» AIM
From the records below, pick out every line that contains the word "width" and copy each of those lines.

» Entries for finding text and elements
>>

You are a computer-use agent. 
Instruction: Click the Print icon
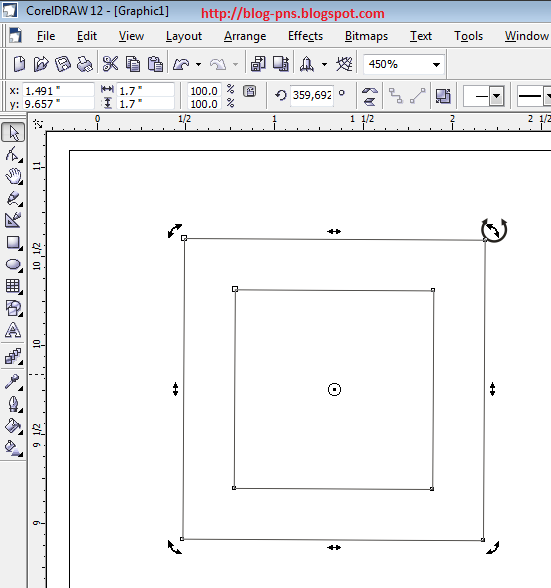(x=85, y=64)
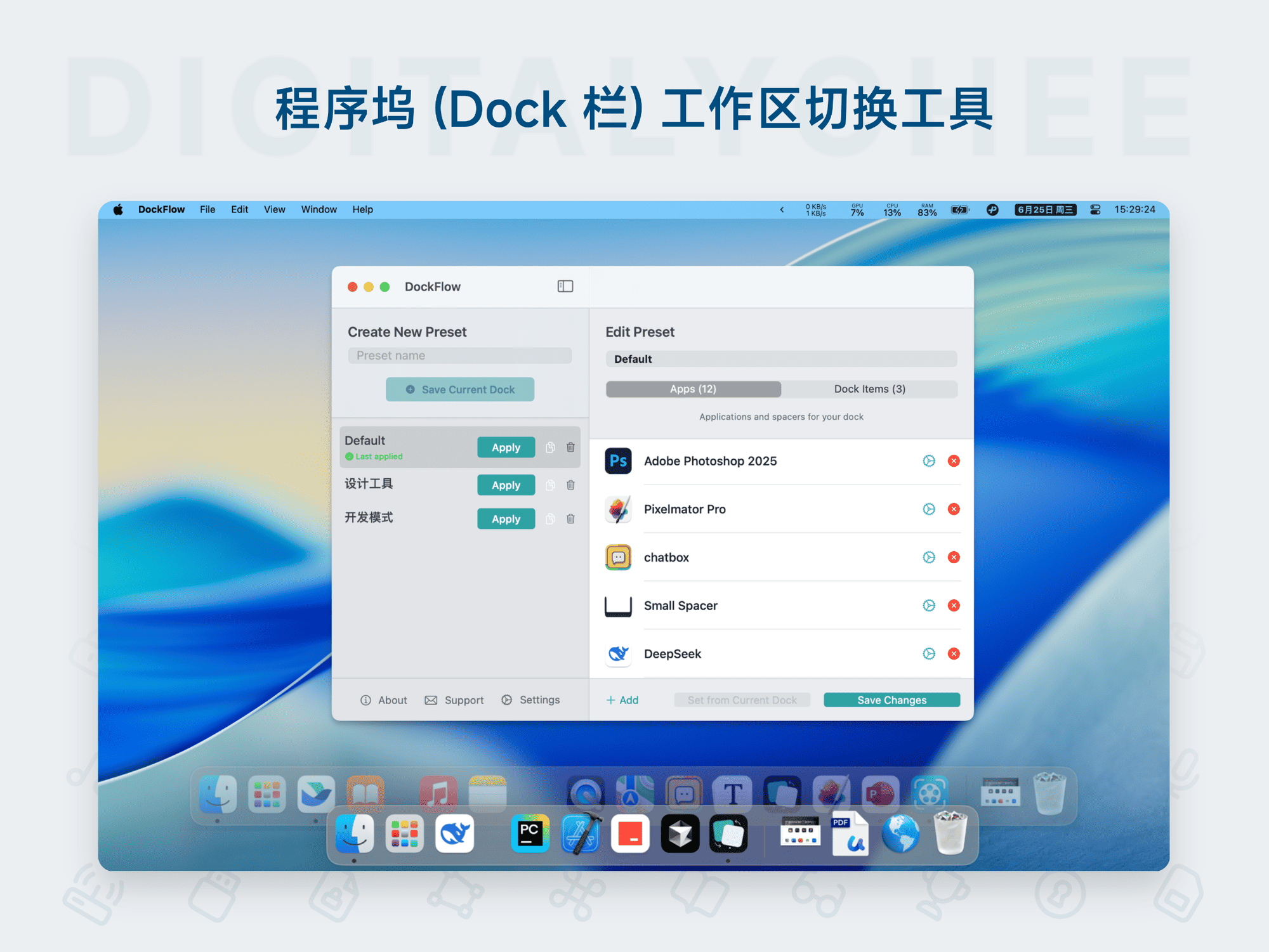Open gear settings for Small Spacer
Image resolution: width=1269 pixels, height=952 pixels.
tap(929, 606)
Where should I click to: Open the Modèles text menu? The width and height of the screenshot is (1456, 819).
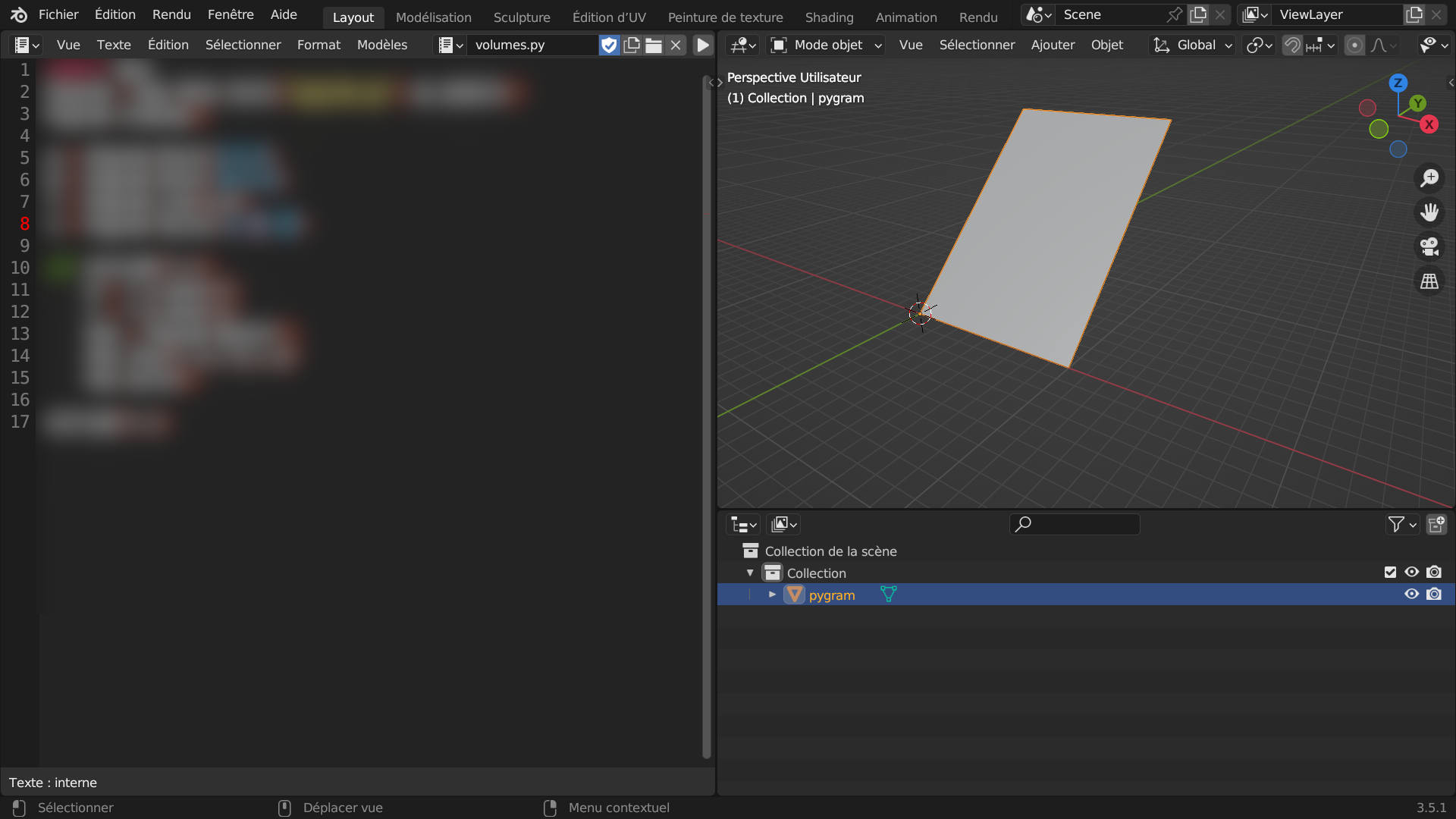tap(382, 46)
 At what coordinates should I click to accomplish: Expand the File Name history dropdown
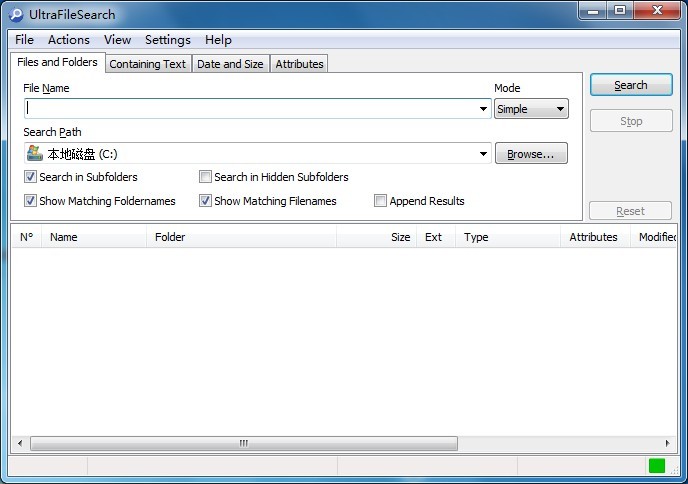[483, 109]
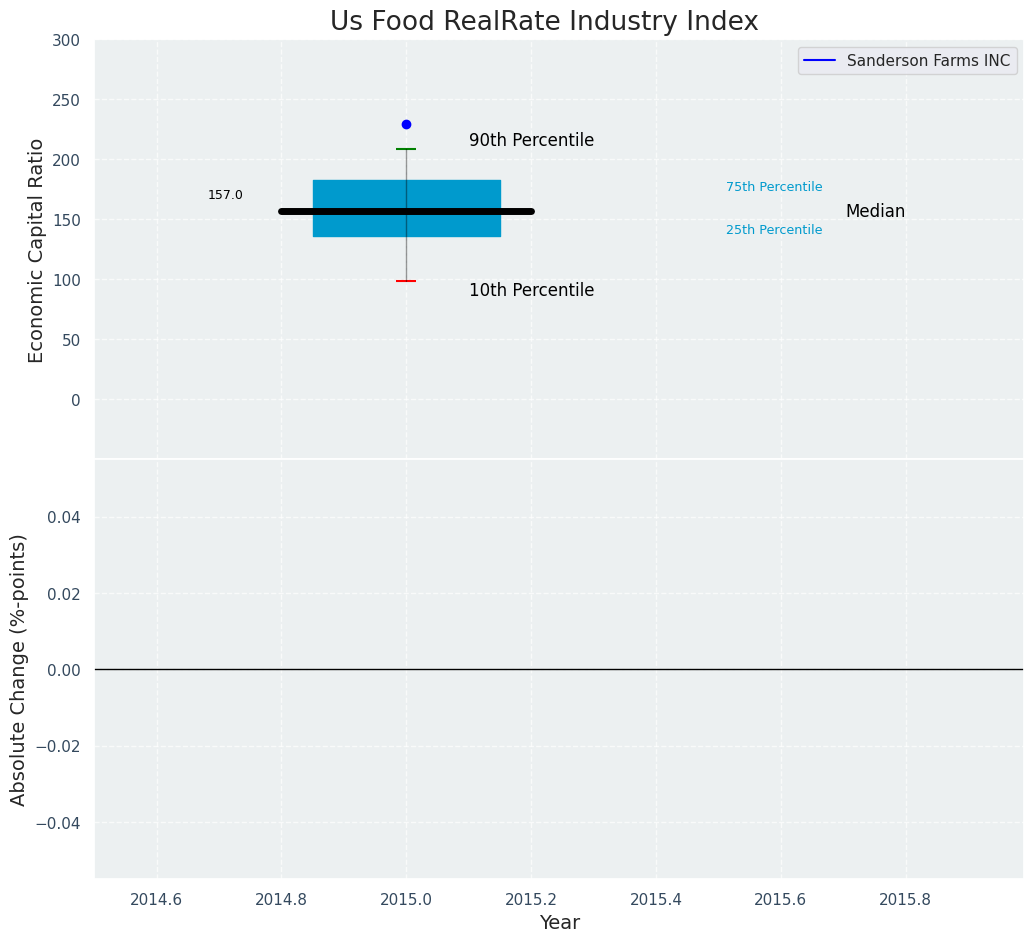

<<

» THE RESPONSE
Image resolution: width=1269 pixels, height=952 pixels.
Where should I click to: Open the Modèles text menu? The width and height of the screenshot is (1456, 819).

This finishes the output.